Stored data =

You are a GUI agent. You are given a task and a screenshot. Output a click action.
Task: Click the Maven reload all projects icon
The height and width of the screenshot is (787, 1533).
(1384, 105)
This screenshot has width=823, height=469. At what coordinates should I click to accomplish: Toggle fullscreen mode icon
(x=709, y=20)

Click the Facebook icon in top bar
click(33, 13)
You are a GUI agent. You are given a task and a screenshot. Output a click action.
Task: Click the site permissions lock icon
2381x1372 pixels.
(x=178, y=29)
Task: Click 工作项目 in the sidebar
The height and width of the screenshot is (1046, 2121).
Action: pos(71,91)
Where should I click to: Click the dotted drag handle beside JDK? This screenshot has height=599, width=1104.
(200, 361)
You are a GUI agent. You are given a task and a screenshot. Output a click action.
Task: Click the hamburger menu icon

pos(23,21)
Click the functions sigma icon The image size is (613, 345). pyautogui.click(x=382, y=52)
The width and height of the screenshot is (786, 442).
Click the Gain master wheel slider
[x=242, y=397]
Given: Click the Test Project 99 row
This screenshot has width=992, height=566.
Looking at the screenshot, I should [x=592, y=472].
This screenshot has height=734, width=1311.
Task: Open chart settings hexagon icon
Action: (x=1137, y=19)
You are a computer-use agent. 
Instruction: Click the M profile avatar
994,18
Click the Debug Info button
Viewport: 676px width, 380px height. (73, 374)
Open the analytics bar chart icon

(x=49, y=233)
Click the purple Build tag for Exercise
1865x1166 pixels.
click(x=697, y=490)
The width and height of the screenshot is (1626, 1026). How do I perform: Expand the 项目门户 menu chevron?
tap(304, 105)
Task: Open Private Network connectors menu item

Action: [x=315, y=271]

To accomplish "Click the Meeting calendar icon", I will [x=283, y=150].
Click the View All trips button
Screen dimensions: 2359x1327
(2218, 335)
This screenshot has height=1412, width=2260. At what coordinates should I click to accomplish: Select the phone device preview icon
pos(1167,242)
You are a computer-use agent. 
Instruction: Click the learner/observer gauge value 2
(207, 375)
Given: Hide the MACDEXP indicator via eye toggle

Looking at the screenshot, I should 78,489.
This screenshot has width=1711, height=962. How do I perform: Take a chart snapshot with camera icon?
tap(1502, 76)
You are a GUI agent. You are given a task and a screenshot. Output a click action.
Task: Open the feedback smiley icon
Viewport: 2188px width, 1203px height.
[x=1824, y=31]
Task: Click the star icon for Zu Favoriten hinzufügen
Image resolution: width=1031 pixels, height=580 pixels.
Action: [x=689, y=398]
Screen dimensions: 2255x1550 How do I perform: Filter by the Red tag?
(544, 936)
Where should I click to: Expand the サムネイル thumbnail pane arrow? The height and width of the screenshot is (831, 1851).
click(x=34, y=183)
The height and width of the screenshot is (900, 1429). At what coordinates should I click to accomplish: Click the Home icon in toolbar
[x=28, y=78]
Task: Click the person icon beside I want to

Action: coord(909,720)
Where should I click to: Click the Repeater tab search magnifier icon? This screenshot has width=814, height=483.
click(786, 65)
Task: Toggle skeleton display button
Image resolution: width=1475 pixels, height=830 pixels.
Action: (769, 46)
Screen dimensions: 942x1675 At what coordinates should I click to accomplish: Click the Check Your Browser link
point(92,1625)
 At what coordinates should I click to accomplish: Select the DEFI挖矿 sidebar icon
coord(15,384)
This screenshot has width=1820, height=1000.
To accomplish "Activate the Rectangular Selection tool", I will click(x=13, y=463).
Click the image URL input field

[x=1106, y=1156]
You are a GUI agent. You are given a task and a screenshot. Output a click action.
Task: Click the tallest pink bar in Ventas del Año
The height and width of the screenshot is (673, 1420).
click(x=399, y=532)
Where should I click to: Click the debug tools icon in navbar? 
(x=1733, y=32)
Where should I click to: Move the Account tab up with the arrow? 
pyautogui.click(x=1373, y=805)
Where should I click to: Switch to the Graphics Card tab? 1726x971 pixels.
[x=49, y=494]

Task directions = Go through the data above and transcribe every entry exactly.

Written solution =
You are a GUI agent. You are given a task and a screenshot. Output a click action.
Task: Click the Maven reload all projects icon
The height and width of the screenshot is (787, 1533).
(1384, 105)
This screenshot has width=823, height=469. At what coordinates should I click to accomplish: Toggle fullscreen mode icon
(x=709, y=20)

Click the Facebook icon in top bar
click(33, 13)
You are a GUI agent. You are given a task and a screenshot. Output a click action.
Task: Click the site permissions lock icon
2381x1372 pixels.
(x=178, y=29)
Task: Click 工作项目 in the sidebar
The height and width of the screenshot is (1046, 2121).
Action: pos(71,91)
Where should I click to: Click the dotted drag handle beside JDK? This screenshot has height=599, width=1104.
(200, 361)
You are a GUI agent. You are given a task and a screenshot. Output a click action.
Task: Click the hamburger menu icon

pos(23,21)
Click the functions sigma icon The image size is (613, 345). pyautogui.click(x=382, y=52)
The width and height of the screenshot is (786, 442).
Click the Gain master wheel slider
[x=242, y=397]
Given: Click the Test Project 99 row
This screenshot has width=992, height=566.
Looking at the screenshot, I should [x=592, y=472].
This screenshot has height=734, width=1311.
Task: Open chart settings hexagon icon
Action: (x=1137, y=19)
You are a computer-use agent. 
Instruction: Click the M profile avatar
994,18
Click the Debug Info button
Viewport: 676px width, 380px height. (73, 374)
Open the analytics bar chart icon

(x=49, y=233)
Click the purple Build tag for Exercise
1865x1166 pixels.
click(x=697, y=490)
The width and height of the screenshot is (1626, 1026). How do I perform: Expand the 项目门户 menu chevron?
tap(304, 105)
Task: Open Private Network connectors menu item

Action: [x=315, y=271]

To accomplish "Click the Meeting calendar icon", I will [x=283, y=150].
Click the View All trips button
Screen dimensions: 2359x1327
(2218, 335)
This screenshot has height=1412, width=2260. At what coordinates should I click to accomplish: Select the phone device preview icon
pos(1167,242)
You are a computer-use agent. 
Instruction: Click the learner/observer gauge value 2
(207, 375)
Given: Hide the MACDEXP indicator via eye toggle

Looking at the screenshot, I should 78,489.
This screenshot has width=1711, height=962. How do I perform: Take a chart snapshot with camera icon?
tap(1502, 76)
You are a GUI agent. You are given a task and a screenshot. Output a click action.
Task: Open the feedback smiley icon
Viewport: 2188px width, 1203px height.
[x=1824, y=31]
Task: Click the star icon for Zu Favoriten hinzufügen
Image resolution: width=1031 pixels, height=580 pixels.
Action: [x=689, y=398]
Screen dimensions: 2255x1550 How do I perform: Filter by the Red tag?
(544, 936)
Where should I click to: Expand the サムネイル thumbnail pane arrow? The height and width of the screenshot is (831, 1851).
click(x=34, y=183)
The height and width of the screenshot is (900, 1429). At what coordinates should I click to accomplish: Click the Home icon in toolbar
[x=28, y=78]
Task: Click the person icon beside I want to

Action: coord(909,720)
Where should I click to: Click the Repeater tab search magnifier icon? This screenshot has width=814, height=483.
click(786, 65)
Task: Toggle skeleton display button
Image resolution: width=1475 pixels, height=830 pixels.
Action: (769, 46)
Screen dimensions: 942x1675 At what coordinates should I click to accomplish: Click the Check Your Browser link
point(92,1625)
 At what coordinates should I click to accomplish: Select the DEFI挖矿 sidebar icon
coord(15,384)
This screenshot has width=1820, height=1000.
To accomplish "Activate the Rectangular Selection tool", I will click(x=13, y=463).
Click the image URL input field

[x=1106, y=1156]
You are a GUI agent. You are given a task and a screenshot. Output a click action.
Task: Click the tallest pink bar in Ventas del Año
The height and width of the screenshot is (673, 1420).
click(x=399, y=532)
Where should I click to: Click the debug tools icon in navbar? 
(x=1733, y=32)
Where should I click to: Move the Account tab up with the arrow? 
pyautogui.click(x=1373, y=805)
Where should I click to: Switch to the Graphics Card tab? 1726x971 pixels.
[x=49, y=494]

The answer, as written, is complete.